From a Nervous Pitch to a Full-Fledged Film

Voyagers Without Trace

Voyagers Without Trace © De Colmont Family

Sharing the film with the audience at the Eric Harvie Theatre was to come full circle.

Returning to Banff with my film Voyagers Without Trace felt like a homecoming. As soon as I hit the Banff Centre campus, I knew where to go. Exactly four years ago, I had come to Banff to experience the Adventure Filmmakers Workshop. 

I’d signed up on the suggestion of my friend John Waller. He was presenting his second film at the festival, Treeverse, which I had helped shoot. While John was an experienced adventure filmmaker—ascending the tall trees of Oregon forests and descending into unexplored caves—I was a newcomer to this world. 

I came to the Adventure Filmmakers Workshop feeling curious, enthusiastic, but under-qualified. Sitting next to me were National Geographic explorers like Sarah McNair-Landry, who had crossed the Northwest Passage, and Deia Schlosberg, who had trekked the entire length of South America. Me, my background was in historic documentary, but I had stumbled across a story about the first kayak descent in the American West, made by three bold French adventurers in 1938. 

I had no idea if this story idea had any potential. It intrigued me, but I didn’t know how it would resonate with others. The Adventure Filmmakers Workshop seemed like the perfect place to learn more about this type of film making, meet adventurous people as possible collaborators, and to explore the creative and technical possibilities of this story.

In the workshop, instructors Keith Partridge and Michael Brown had each student “pitch” a story. I stood up and tried to summarize what I knew: three french adventurers. Kayaks. The Colorado River. 1938…

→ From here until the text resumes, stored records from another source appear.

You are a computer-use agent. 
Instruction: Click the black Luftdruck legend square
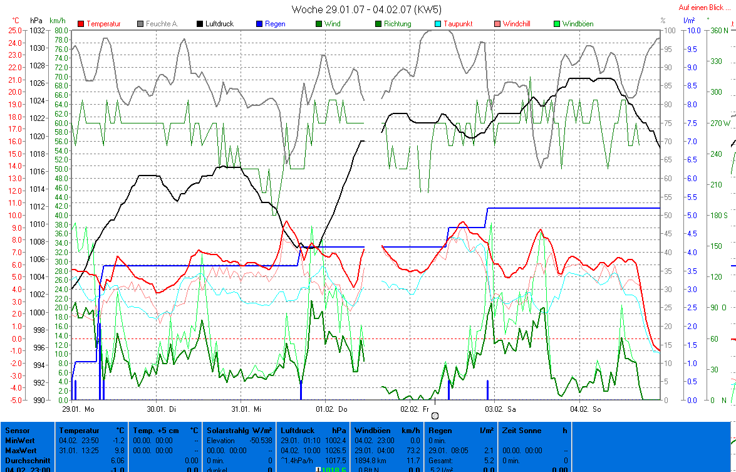coord(200,24)
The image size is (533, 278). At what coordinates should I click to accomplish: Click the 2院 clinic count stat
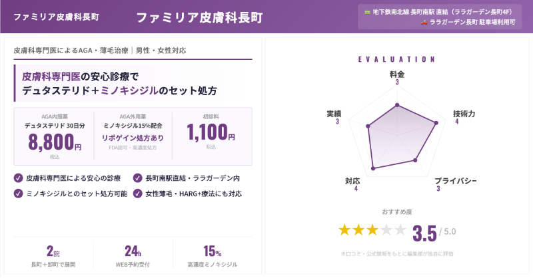tap(53, 256)
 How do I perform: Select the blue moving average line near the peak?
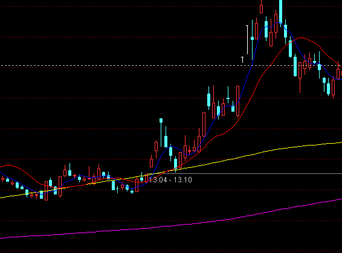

My time was quickly over. I looked out across the faces of my classmates to blank looks. This had not gone well. 

"Did anyone die?" someone asked.

“No," I said.  A few more polite questions, and then I sat down.

I felt slightly discouraged that my idea had not gone over as I hoped. But the thing about the workshop and the community of collaboration created by the workshop, the conversations continued. Michael and Keith encouraged us to share samples of past work, trailers, and other clips. I shared a short trailer I’d made of the French kayakers. Afterwards, the conversation blossomed. Maybe it was the visual of seeing the color footage from 1938. But more importantly, it was the camaraderie and openness and trust that had been formed during the week. It was not just the formal workshop sessions during the days, but all the conversations over meals and drinks and swimming and laughing late into the night. 

In this environment, the conversation about the French kayakers truly unfolded. We talked in detail about Genevieve de Colmont being the first woman to kayak the Green and Colorado, an unknown and unsung female adventure pioneer. And we talked of the beginning of outdoor recreation as we know it today. And how this story pivots on larger historic events, like World War II. By the end of the workshop, I felt the full support of my classmates and my instructors, with a big encouragement to pursue this story.

Following the workshop, I stayed in touch with several of my classmates. Jac Reyno gave me an idea for pulling down an old photo to reveal a modern scene. Erik Boomer offered advice from his kayak expedition experience. And John Waller, who had helped bring me to Banff, offered to shoot and do whatever he could to make this fledgling idea take form into an incredible adventure. 

With an all-volunteer production team, we set off down the Green and Colorado Rivers, almost exactly one year after the Adventure Filmmakers Workshop. I couldn’t believe that what had started as an awkward “pitch” in a classroom, had resulted in me, a completely novice kayaker, looking down the tongue of Class IV rapids on the Colorado.

It took me two years to organize, edit, and shape the story—balancing work and free time and budget. But in the end, what had been an idea and a two-minute trailer of archival footage had become an 80-minute feature documentary. The journey had taken me down whitewater rivers of the American West, and to the mountain peaks of the Pyrenees, and even to the shore of the French Riviera.

And now, I had the honour to return to Banff. Sharing the film with the audience at the Eric Harvie Theatre was to come full circle. I had first sat in the lower left side with the pack of aspiring adventure filmmakers, watching and being inspired by the films in competition. As I stood on stage, I realized that my aspirations of one day standing on the stage to present work had come true. To stand on the same stage, where many of the greatest explorers, adventurers, scientists and outdoor athletes have stood, was incredibly humbling. It was such an honour to share the film, feeling that the inspiration I’d taken from the Banff Centre, I was offering back, playing a very small part of a much larger legacy, adventure inspiring adventure, and the pursuit of capturing the meaning of adventure through storytelling.

After my screening at Eric Harvie, there was one only one thing to do: gather up friends old and new, former AFW alum like Sarah and Boomer, and grab a pint at Maclab, and talk about what story to tell next.

Filmmaker Ian McCluskey is an alumni of the Adventure Filmmakers Workshop at The Banff Centre. His film, Voyagers Without Trace, is currently being screened around the world on the Banff Mountain Film Festival World Tour.